Processus opaque et censures en série
Jennifer Allbaugh, vice-présidente de l'Adult Performers Actors Guild (APAG), a notamment remarqué que l'algorithme d'Instagram semble plus souvent détecter les photos dénudées de personnes en surpoids que de personnes minces.
«Est-il vrai que vous utilisez des programmes pour mesurer la quantité de peau visible sur une image, puis décidez qu'il s'agit probablement de nudité?», a-t-elle demandé à une équipe d'Instagram venue discuter les possibles discriminations et biais de l'algorithme avec l'APAG.

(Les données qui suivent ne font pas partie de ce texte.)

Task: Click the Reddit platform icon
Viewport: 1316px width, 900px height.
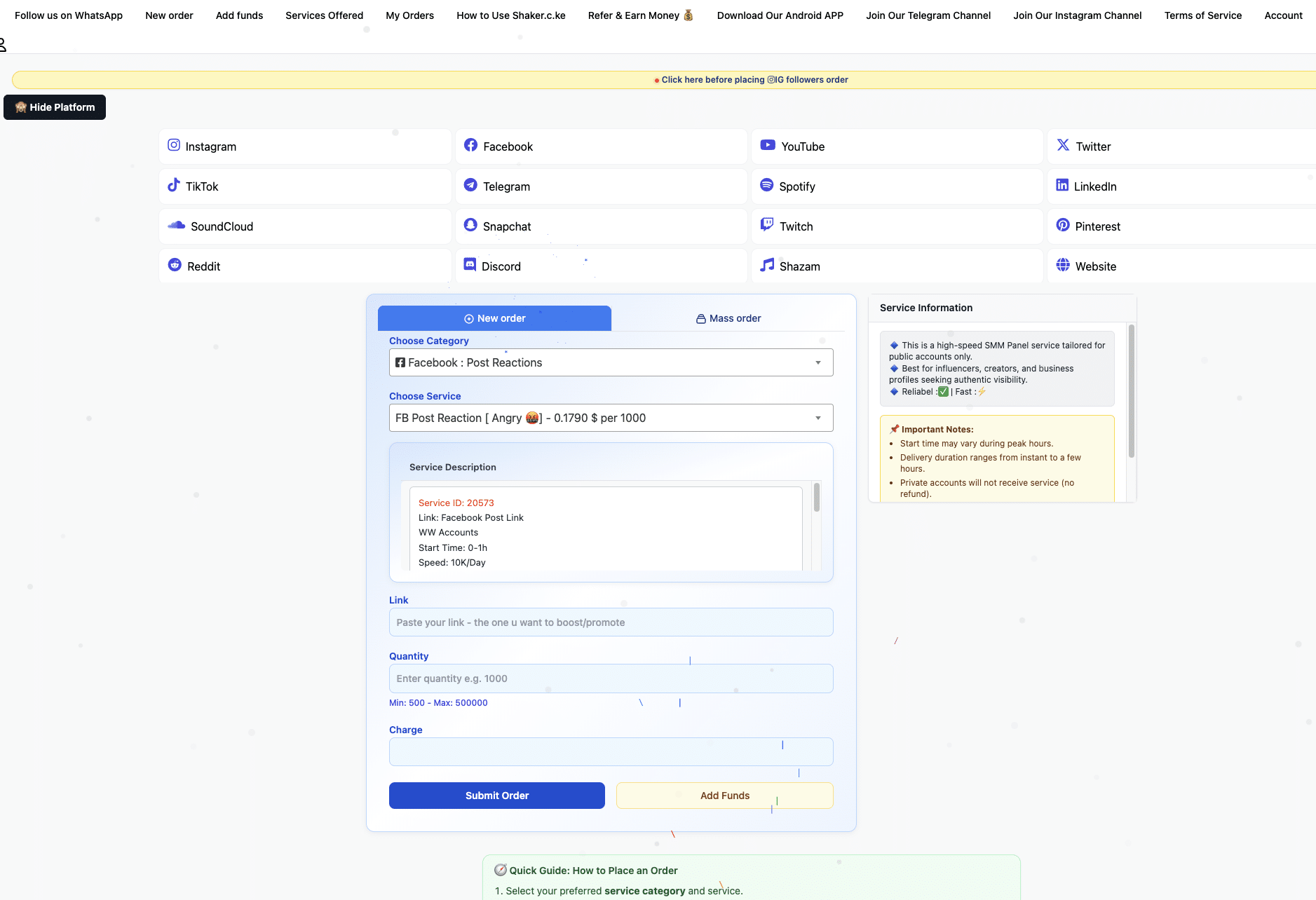Action: pyautogui.click(x=175, y=265)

«Nous utilisons effectivement le machine learning pour essayer d'identifier de manière proactive des contenus qui pourraient violer [nos règles]», lui a répondu Karine Newton, l'une des cadres d'Instagram présent·es à la réunion. «Oui, on peut dire que le machine learning identifie un “pourcentage” de peau, bien que la réalité soit un peu plus nuancée et compliquée. Mais oui, nous utilisons bien [l'intelligence artificielle] pour détecter des violations possibles de nos conditions concernant la nudité.»
Un signalement éventuel est ensuite laissé aux bons soins d'un être humain, qui jugera s'il vaut mieux censurer l'image ou la laisser en ligne, certains comptes pouvant être fortement touchés par des signalements répétés.

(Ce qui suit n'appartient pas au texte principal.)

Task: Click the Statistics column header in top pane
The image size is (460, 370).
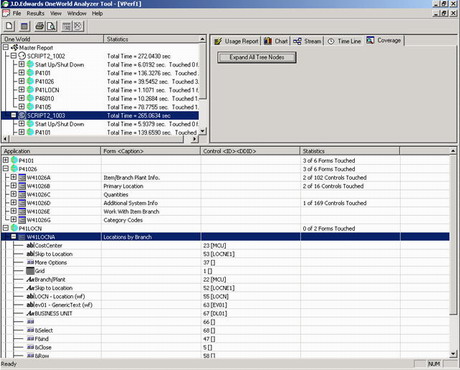Action: click(x=152, y=39)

Ce processus algorithmique et humain serait opaque et biaisé selon certain·es, comme Carina Shero, une instagrameuse qui pose nue sur ses photos. «Le même contenu peut être vu sur une personne en surpoids et une personne mince, mais ce qui est considéré comme pornographique sur une personne en surpoids est permis sur une personne mince.»
Dans un article de Fast Company, Jessica Richman, la fondatrice de The Visible Collective –qui vise à lancer le dialogue sur les biais et la grossophobie– ouvre la réflexion sur les conséquences d'une discrimination humano-algorithmique.
Il ne s'agit pas tant de savoir si Instagram n'aime pas les gros·ses , il s'agit de déterminer si les entreprises privées et les communautés sont ouvertes au dialogue, et peuvent travailler ensemble à diminuer les nombreux biais de la technologie, des personnes qui les créent comme de celles qui les emploient.